間瀬 弘
間瀬弘
ドアを開けた先に広がっていたのは、何もない部屋だった。本当に何もない。ただの空間。白というよりは灰色で、どこまあでも続いているようですぐに壁に当たってしまいそうな空間。後ろにあったはずの閉めていないドアも消え完全に独りぼっちになってしまった。
「おい!誰かいないのか!」
弘は叫んでみるもののその声は反響することなく掻き消え、この空間に壁のようなものがないことを感じ取る。

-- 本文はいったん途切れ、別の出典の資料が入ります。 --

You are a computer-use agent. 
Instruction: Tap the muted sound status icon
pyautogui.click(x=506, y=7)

まったくの虚無の空間を歩き始めた弘は、どの位ここにいただろうか・・・
進んでいったとしても何も変化がないと判断した弘は、その場に足を止め先程初めて会った人たちのことを思い出す。高平、新妻、氷野、ギルニル、マリー。高平以外に面識がある人はいないし、その高平に関しても一方的に捜査対象に似ているだけの男に過ぎない。ッしてここはどこなのか?どうして自分たちが集められたのか?そのことに思考を巡らしていると、何もなかったはずの虚無の空間に突然一人の人間が現れる。
いや、人間と呼ぶにはその人影はあまりに細身で立っていることもできないほどか細い両足で直立していた。数センチ単位の首には不釣り合いな大きな頭には、トンボのような多眼の瞳の全てに反射した弘の顔が映っていた。

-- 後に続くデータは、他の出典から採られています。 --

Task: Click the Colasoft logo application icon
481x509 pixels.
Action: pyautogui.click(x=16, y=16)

発狂しそうになる弘に対して、何か口にする前にその多眼の化け物は三本しかない指のような器官を弘の額に付ける。すると不思議と弘の中に広がっていた恐怖心は一気に掻き消える。
「お前さんは誰だ。・・・」
「我に名はない。ただ、古の世界の者だ。」
多眼の化け物に色が生まれる。形が変わる。タコのような職種が体のあちこちから生え始め、水ダコのような灰色に近い色になると周囲に少し海のにおいが充満する。
「ワシらをここに集めたのはお前か?」
「我ではない。ただ、我に関するものの誰かだ。」
弘の質問に対してその化け物は、正確に答えを出してくれる。
「理由は分かるのか?」
「もちろん。我の復活。旧世界の再構築だ。しかし、今までも上手くは行かなかった。今度はお前の番だ。」
そういうと化け物は、先程広場の中にいたメンバーの顔を投影する。
「この中に新世界の神の力を持つ者がいる。そのものが死ぬように誘導しろ。」
「ワシは刑事だ。そんなことは出来ん。」
「何を勘違いしている?これは、命令ぞ?」
瞬間、弘の呼吸が乱れる。酸素を吸うことが許されないようになったかのように、いくら空気を吸っても肺の中に酸素が入っていかない。

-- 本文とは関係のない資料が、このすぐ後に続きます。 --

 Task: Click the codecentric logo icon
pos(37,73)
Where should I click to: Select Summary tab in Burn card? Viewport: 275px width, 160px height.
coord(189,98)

「もう一度言う。この中から神の力を持つ者を探し。殺せ。それだけだ。」
無酸素の状態でなんとか弘は、首を縦に振る。弘の意思が通じたのか、急に子流が元に戻る。それも、今までの息苦しさが一切なくなるように。呼吸の乱れなど無く、体も正常に作動していた。
「では、再び行け。殺すのもは間違えても構わん。すべて殺しても構わん。」
それだけ言い残すと化け物は消え、弘の目の前にドアが出現する。そのドアを開くとかなり久しぶりの感じる空間が広がっていた。
広間の中央で立っている高平と思わしき男性が懐かしく感じる。